AIM OF THE TASK ▸ The entries below contain a line with "Given: Click the Yandex" and a line with "Task: Click Trade ZM on Coinbase button". Quote exactly those two lines and all lines between them.

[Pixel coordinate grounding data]
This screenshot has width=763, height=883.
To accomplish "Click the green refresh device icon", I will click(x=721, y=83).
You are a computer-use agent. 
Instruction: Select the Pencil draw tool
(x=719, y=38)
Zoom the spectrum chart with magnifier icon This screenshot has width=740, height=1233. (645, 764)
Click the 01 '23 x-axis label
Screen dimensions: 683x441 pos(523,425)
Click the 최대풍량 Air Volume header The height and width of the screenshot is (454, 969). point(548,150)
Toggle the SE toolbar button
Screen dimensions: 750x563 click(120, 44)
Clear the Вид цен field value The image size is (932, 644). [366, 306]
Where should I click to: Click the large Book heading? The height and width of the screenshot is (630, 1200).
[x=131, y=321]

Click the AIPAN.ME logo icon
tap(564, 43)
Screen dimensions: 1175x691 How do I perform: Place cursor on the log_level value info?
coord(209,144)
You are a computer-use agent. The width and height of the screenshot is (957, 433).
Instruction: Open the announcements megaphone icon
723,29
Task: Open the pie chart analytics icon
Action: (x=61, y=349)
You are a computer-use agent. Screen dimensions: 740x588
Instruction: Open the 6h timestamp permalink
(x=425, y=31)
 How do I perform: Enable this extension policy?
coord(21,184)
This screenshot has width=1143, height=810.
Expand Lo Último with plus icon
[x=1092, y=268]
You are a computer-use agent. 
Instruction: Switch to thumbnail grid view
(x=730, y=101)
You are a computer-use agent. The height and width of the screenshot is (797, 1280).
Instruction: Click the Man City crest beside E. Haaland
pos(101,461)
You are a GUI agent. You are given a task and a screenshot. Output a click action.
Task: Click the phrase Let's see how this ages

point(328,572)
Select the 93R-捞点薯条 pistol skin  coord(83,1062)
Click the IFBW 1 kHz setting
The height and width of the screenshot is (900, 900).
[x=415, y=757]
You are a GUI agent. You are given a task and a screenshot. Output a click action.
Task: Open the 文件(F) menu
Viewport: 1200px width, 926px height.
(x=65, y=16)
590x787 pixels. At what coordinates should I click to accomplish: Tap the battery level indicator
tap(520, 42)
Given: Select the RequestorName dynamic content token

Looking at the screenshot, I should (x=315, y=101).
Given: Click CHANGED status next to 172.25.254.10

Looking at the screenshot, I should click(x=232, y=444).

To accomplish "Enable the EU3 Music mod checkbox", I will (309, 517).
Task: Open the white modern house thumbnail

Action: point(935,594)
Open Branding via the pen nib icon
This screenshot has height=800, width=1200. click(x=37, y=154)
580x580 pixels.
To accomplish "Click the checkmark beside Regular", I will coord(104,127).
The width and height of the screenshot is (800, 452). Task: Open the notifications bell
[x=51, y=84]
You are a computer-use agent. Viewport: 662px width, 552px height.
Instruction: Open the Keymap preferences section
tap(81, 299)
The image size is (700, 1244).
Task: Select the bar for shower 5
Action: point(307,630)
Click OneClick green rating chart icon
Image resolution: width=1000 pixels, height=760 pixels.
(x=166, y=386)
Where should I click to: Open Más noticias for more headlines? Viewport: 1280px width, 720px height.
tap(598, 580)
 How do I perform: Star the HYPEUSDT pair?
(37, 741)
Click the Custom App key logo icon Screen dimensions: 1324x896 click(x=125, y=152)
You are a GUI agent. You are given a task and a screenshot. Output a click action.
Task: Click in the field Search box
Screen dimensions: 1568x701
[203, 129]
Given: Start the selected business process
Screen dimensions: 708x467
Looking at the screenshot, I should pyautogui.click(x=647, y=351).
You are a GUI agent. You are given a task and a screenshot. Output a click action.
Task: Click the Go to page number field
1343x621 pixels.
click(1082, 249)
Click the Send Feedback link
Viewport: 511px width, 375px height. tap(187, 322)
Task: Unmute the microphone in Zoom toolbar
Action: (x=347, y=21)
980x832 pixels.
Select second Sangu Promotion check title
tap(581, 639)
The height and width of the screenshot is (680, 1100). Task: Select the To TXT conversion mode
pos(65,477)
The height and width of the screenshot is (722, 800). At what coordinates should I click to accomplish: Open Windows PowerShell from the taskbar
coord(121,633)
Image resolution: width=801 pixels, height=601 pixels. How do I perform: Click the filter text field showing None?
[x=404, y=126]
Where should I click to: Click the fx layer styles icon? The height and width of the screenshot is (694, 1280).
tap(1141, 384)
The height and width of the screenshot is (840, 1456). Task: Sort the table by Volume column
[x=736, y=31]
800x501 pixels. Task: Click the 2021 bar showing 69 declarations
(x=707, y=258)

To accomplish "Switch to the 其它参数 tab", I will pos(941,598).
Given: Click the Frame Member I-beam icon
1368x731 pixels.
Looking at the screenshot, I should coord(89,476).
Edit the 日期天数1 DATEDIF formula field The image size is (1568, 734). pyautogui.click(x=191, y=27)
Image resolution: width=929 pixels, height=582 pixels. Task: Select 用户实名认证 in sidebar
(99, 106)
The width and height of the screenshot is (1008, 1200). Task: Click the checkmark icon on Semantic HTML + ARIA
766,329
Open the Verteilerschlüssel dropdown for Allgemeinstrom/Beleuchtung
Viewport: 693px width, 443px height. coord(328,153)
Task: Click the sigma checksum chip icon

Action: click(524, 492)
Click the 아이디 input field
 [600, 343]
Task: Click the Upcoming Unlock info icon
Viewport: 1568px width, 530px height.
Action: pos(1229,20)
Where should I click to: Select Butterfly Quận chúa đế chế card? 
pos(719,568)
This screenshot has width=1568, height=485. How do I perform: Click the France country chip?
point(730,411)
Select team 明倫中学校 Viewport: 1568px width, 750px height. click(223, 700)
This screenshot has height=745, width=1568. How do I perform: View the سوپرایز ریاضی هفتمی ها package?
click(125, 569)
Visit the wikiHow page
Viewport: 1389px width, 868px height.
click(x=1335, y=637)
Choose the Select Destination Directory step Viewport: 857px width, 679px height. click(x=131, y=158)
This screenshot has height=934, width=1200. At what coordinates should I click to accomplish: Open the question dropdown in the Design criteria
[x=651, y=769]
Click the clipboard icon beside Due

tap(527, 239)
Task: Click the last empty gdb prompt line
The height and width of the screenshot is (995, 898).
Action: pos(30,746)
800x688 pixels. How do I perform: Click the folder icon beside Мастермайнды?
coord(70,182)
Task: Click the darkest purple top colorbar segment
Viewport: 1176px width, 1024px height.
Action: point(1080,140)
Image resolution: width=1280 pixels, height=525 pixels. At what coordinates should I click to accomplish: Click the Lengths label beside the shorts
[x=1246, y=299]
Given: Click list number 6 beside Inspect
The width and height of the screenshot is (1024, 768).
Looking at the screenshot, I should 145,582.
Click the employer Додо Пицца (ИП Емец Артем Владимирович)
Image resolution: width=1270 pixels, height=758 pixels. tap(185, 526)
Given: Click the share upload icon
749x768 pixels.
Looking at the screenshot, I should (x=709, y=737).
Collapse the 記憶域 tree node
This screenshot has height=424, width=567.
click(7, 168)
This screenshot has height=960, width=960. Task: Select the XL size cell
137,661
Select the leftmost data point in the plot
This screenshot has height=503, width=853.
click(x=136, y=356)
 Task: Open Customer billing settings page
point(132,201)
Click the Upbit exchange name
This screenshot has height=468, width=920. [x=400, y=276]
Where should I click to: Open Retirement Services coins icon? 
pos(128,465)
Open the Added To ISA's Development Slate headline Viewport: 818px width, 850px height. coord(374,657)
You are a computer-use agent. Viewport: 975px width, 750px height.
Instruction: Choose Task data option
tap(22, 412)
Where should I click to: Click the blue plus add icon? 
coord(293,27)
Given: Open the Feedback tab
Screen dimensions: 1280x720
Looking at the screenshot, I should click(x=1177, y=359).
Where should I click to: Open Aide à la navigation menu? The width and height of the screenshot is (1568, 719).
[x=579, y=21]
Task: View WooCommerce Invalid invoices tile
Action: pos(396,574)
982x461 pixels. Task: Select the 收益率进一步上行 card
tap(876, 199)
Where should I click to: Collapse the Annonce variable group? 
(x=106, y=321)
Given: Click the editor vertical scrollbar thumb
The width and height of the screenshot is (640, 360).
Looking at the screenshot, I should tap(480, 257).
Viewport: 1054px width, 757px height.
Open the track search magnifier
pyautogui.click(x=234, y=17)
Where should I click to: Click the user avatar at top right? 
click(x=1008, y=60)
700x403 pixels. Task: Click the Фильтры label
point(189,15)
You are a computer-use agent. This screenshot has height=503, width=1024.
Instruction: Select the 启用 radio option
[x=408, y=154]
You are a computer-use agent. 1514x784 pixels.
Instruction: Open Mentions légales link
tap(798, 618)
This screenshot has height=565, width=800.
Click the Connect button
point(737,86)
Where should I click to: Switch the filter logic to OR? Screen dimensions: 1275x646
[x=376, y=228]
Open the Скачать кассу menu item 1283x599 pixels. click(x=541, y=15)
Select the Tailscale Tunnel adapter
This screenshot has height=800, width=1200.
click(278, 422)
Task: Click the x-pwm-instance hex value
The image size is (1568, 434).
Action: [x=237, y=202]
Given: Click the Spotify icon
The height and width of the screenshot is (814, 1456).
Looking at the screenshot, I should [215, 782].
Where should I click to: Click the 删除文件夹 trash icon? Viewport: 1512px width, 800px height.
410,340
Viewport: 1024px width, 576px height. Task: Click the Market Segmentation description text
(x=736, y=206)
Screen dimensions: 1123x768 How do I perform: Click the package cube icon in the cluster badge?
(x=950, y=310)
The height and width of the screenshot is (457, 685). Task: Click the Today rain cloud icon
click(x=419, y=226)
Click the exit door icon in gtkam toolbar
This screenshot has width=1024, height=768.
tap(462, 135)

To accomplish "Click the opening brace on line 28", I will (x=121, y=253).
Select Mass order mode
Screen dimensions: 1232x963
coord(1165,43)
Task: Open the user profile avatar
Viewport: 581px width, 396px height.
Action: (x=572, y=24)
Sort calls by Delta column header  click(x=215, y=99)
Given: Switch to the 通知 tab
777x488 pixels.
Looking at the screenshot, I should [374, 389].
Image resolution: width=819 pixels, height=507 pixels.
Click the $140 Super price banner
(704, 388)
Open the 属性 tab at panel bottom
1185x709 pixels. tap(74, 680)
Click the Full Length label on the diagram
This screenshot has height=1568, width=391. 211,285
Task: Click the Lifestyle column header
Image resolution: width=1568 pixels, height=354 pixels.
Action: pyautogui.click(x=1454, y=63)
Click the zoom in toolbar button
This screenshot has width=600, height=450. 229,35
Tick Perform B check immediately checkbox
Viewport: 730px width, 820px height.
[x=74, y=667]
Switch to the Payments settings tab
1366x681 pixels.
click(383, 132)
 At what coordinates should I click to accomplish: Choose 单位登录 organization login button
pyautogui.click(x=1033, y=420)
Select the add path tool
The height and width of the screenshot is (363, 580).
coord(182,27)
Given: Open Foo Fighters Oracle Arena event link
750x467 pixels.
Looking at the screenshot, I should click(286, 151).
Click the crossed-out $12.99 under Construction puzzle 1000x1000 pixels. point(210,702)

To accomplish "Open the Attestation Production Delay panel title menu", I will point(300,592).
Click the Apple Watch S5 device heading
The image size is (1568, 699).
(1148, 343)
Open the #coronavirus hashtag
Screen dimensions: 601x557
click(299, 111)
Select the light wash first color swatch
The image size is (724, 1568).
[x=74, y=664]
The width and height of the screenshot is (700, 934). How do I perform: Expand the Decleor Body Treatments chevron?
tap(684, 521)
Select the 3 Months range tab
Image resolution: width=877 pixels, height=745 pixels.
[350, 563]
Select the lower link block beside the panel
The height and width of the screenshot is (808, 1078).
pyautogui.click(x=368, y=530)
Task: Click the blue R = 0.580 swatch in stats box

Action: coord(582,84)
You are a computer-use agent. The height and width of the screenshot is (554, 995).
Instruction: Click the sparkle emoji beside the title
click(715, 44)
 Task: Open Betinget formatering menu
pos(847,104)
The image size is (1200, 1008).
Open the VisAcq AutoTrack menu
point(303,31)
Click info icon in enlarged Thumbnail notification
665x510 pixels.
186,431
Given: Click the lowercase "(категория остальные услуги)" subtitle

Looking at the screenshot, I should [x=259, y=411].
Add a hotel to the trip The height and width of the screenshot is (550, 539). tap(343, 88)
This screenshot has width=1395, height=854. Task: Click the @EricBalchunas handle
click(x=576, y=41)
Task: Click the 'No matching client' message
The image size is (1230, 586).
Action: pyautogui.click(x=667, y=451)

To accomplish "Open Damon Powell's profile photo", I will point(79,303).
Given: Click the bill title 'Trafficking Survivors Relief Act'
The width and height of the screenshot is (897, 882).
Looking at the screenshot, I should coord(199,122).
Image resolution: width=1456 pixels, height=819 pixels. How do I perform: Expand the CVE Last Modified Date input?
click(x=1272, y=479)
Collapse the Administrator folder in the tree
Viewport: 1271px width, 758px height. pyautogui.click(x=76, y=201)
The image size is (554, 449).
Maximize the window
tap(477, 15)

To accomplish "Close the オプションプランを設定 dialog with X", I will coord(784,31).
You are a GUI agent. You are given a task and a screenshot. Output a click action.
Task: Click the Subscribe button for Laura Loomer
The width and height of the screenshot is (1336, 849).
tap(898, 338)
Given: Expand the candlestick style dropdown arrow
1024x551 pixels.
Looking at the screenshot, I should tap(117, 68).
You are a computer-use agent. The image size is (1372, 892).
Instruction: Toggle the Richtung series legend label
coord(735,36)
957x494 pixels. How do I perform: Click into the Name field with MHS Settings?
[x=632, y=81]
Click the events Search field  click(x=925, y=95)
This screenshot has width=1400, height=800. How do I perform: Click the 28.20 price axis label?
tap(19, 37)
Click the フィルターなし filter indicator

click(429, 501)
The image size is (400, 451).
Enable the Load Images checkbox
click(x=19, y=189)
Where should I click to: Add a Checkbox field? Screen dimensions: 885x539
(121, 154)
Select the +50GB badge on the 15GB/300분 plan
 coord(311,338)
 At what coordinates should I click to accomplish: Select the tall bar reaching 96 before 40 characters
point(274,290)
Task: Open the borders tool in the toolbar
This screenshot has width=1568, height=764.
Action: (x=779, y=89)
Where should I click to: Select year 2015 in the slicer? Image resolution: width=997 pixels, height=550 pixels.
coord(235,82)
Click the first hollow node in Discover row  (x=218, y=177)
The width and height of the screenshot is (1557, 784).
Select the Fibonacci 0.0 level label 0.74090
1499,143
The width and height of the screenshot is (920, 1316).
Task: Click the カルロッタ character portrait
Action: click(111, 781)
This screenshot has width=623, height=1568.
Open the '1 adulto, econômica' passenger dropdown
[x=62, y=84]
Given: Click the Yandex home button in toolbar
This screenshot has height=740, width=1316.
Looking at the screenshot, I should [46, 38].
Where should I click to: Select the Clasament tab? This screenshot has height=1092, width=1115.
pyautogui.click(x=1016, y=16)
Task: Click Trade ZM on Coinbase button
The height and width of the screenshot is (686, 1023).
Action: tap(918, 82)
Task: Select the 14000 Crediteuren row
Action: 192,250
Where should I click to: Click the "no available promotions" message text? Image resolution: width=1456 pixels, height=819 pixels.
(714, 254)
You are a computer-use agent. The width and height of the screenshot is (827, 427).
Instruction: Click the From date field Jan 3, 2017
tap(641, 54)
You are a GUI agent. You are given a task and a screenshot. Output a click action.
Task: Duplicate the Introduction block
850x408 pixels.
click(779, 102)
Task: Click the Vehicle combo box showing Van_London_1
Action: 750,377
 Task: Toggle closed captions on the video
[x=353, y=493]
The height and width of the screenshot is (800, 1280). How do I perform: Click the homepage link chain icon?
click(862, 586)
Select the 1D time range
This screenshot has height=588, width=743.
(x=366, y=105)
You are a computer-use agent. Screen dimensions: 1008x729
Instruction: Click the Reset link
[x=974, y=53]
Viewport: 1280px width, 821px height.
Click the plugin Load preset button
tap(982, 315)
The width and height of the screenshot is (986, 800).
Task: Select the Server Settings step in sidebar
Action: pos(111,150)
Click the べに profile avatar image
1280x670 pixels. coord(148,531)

YOUR SOLUTION ▸
Given: Click the Yandex home button in toolbar
This screenshot has height=740, width=1316.
Looking at the screenshot, I should [46, 38].
Where should I click to: Select the Clasament tab? This screenshot has height=1092, width=1115.
pyautogui.click(x=1016, y=16)
Task: Click Trade ZM on Coinbase button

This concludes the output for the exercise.